La révolution, en réduisant la liste civile, avait accru le nombre des pauvres. Madame Élisabeth ne voulait pas supprimer les anciennes pensions qu'elle faisait à quelques familles sans fortune, à quelques serviteurs que l'âge ou la santé avaient condamnés au repos. Désireuse de placer avec discernement les rares bienfaits qu'elle pouvait maintenant accorder, elle avait chargé madame de Navarre de chercher à éclairer sa charité[165].

Cependant les deux actes législatifs qui concernaient les émigrés et les prêtres avaient été, conformément à la constitution, soumis à la sanction du Roi. Louis XVI opposa son veto à ces deux décrets, dont l'un le blessait dans ses affections et l'autre dans sa foi religieuse. Bien qu'il fût dans les limites du droit, ce refus parut une atteinte portée à la souveraineté nationale. L'opposition en fut aigrie. Les menées révolutionnaires, dont la violence croissait de jour en jour, se manifestaient jusque sous les fenêtres des Tuileries.

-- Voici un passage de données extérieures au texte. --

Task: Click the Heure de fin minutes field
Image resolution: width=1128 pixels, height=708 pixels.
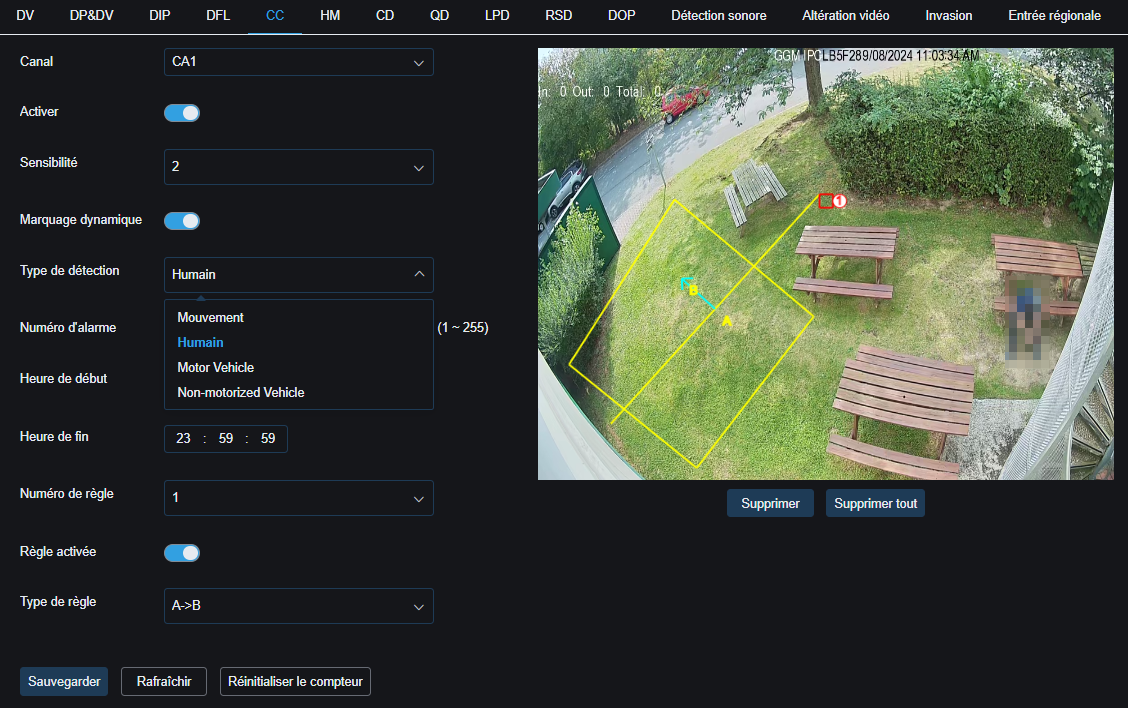Action: (225, 438)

«Nous sommes surveillés comme des criminels, écrivait la Reine à madame de Polignac, le 7 janvier 1792, et en vérité cette contrainte est horrible à supporter. Avoir sans cesse à craindre pour les siens, ne pas s'approcher d'une fenêtre sans être abreuvé d'insultes, ne pouvoir conduire à l'air de pauvres enfants sans exposer ces chers innocents aux vociférations, quelle position, mon cher cœur! Encore, si l'on n'avoit que ses peines! mais trembler pour le Roi, pour tout ce qu'on a de plus cher au monde, pour les amis présents, pour les amies absentes, c'est un poids trop fort à endurer; mais, je vous l'ai dit, vous autres me soutenez. Espérons en Dieu qui voit nos consciences, et qui sait si nous ne sommes pas animés de l'amour le plus vrai pour ce pays.»

L'âme de Madame Élisabeth luttait avec plus de fermeté encore que celle de la Reine. Elle avait tout autant qu'elle le sentiment du péril, mais elle l'envisageait d'un œil plus tranquille et d'un cœur plus résolu.